* _WORK INSTRUCTIONS_
According to the passage on Wesley and covenant renewal, in what year did Wesley introduce regular renewal of one's dedication to God in the Methodist societies?

The mature Wesley also came to appreciate that the interactive nature of God's empowerment and our response meant that the dedication of oneself to God, like every other dimension of the way of salvation, was open to breach as well as to deep¬ened commitment. This awareness led him in 1755 to introduce in the Methodist societies a practice of regular renewal of one's dedication to God, adapting Richard Alleine's covenant renewal service. This service soon became a yearly staple of Methodist life and has proven for many an effective means of deepening dedication to God.
A Time to Renew Our Covenant with God
Bishop Coyner
THERE IS NOTHING MAGICAL about the flip of the calendar from the old year the New Year, even though eighty-eight percent of all Americans make New Year's resolutions each year. In the United States before 9/11, the number-one resolution was to "lose weight." After 9/11 that changed to "spend more time with my family.” Somehow, even American culture senses a need for a change, a fresh start, and a new beginning.

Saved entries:
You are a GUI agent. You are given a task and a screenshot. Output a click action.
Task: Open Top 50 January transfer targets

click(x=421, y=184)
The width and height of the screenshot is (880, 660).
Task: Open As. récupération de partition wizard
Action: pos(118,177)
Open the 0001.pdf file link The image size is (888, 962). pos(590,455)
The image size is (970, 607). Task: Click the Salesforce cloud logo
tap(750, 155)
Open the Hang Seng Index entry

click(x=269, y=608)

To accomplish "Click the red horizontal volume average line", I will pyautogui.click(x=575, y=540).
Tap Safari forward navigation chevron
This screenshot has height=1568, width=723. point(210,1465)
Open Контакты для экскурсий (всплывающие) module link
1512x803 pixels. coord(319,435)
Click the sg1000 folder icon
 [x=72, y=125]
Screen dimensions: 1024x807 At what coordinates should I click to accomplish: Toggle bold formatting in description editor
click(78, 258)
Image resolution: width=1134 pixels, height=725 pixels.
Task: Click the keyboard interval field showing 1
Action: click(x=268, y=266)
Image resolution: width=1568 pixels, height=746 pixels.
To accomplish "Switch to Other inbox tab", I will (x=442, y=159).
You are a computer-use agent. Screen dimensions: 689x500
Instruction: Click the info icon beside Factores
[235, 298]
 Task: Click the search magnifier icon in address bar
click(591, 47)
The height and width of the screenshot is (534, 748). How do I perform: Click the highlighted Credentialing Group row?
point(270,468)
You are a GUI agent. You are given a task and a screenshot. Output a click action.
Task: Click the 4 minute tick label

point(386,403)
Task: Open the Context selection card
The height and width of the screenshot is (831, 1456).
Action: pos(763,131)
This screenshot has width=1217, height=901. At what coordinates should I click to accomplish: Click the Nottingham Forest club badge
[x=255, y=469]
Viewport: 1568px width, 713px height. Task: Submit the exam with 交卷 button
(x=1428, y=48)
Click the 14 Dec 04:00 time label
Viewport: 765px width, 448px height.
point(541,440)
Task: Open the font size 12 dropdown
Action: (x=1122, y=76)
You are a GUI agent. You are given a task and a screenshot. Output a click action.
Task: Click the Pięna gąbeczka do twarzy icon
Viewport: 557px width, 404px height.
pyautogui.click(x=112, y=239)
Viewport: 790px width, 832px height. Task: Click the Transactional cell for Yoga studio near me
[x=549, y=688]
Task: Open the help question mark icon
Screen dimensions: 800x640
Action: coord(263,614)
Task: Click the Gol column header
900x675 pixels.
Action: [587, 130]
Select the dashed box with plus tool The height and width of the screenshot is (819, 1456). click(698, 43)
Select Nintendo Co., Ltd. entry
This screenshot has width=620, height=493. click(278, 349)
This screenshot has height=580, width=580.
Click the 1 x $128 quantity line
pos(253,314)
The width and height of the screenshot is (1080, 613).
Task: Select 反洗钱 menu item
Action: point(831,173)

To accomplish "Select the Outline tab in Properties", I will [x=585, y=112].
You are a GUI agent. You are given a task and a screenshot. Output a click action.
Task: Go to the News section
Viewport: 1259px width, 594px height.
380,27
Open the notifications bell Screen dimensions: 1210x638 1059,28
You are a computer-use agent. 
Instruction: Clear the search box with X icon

* _REPLY TO THE TASK_
1755